Ein trister Nachmittag im Herbst: Es ist kalt und der dienstliche Termin passt zum Thema. Es geht um dunkle Mächte und Hexerei, wie es Johann Mühlegg formuliert. Aber Justina Agostinho wolle diesen die Stirn bieten. Klingeln an der Haustür in einem Mietshaus in Untersendling. Die Tür öffnet sich und Miguel Agostinho führt ins
Wohnzimmer, wo auf der linken Seite ein Altar mit vergoldeter Christusfigur ins Auge sticht. Der Gast solle auf dem Sofa Platz nehMächten men. Seine Frau ziehe sich gerade um, verrät er und erzählt von ihren Kräften.

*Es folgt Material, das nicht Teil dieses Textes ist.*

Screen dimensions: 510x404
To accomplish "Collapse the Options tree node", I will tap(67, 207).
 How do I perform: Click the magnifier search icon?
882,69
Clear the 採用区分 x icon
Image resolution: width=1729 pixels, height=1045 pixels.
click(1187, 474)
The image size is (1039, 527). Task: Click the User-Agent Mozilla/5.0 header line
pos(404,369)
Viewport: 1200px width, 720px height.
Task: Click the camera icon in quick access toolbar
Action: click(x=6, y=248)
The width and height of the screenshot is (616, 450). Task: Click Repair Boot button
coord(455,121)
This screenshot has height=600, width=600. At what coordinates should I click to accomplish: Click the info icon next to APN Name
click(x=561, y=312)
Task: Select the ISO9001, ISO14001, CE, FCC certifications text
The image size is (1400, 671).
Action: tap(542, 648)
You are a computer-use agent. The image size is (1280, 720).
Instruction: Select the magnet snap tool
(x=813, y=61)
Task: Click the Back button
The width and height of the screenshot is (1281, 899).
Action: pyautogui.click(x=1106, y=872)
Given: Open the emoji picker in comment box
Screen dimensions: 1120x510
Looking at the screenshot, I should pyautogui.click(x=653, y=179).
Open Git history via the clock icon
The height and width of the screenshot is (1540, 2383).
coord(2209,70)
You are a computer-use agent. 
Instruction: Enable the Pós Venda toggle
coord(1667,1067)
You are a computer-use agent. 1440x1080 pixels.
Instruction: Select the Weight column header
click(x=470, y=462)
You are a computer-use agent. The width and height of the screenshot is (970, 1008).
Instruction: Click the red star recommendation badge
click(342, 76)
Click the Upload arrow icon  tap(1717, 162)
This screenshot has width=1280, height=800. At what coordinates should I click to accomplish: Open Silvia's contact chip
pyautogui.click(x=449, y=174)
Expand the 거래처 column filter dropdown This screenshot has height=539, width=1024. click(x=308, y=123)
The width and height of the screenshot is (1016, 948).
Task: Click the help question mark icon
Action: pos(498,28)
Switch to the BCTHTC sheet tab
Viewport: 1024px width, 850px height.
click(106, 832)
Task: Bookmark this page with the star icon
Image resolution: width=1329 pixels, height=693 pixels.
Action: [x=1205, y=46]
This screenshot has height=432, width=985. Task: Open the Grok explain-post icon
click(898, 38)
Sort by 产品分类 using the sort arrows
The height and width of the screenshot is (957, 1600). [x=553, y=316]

Ein krebskrankes Mädchen habe sie geheilt und einem Ehepaar zu unverhofftem Nachwuchs verholfen. Und: „Das alles macht der Ewige Vater. Er wird gleich zu Ihnen sprechen.“
Zwei Minuten später öffnet sich die Wohnzimmertür. Justina Agostinho, gehüllt in weißes Gewand und kreidebleich im Gesicht, kommt herein. Der Ewige Vater spreche nun, flüstert ihr Mann, seine Frau diene lediglich als Sprachrohr. Schrill hören sich die Worte an und in einer Tonhöhe, die den Ohren wehtun. Die „portugiesische Gnade“spricht eine Viertelstunde. Dann ist sie erschöpft und verabschiedet sich. Ein paar Minuten später kehrt sie ins Wohnzimmer zurück. Mit anderer Stimmlage und demütiger Körperhaltung. Nun hat wieder ihr Mann das Sagen. Plötzlich wird der Termin beendet, der Gast habe genug gesehen. Und er solle keinen Blödsinn in die Zeitung schreiben. Denn auch innerhalb der Medien würde es dunkle Mächte geben, mutmaßt Agostinho. Doch Vorsicht, das könne auch mit einem Fluch beantwortete werden. „Auf Wiedersehen“sagen die Agostinhos nicht.
Johann Mühlegg, der einst so erfolgreiche Skilangläufer aus dem Allgäu, wird später vom Nationalteam ausgeschlossen, vom Deutschen Skiverband suspendiert, des Dopings überführt und von der FIS gesperrt. Deutschland kehrt er endgültig den Rücken.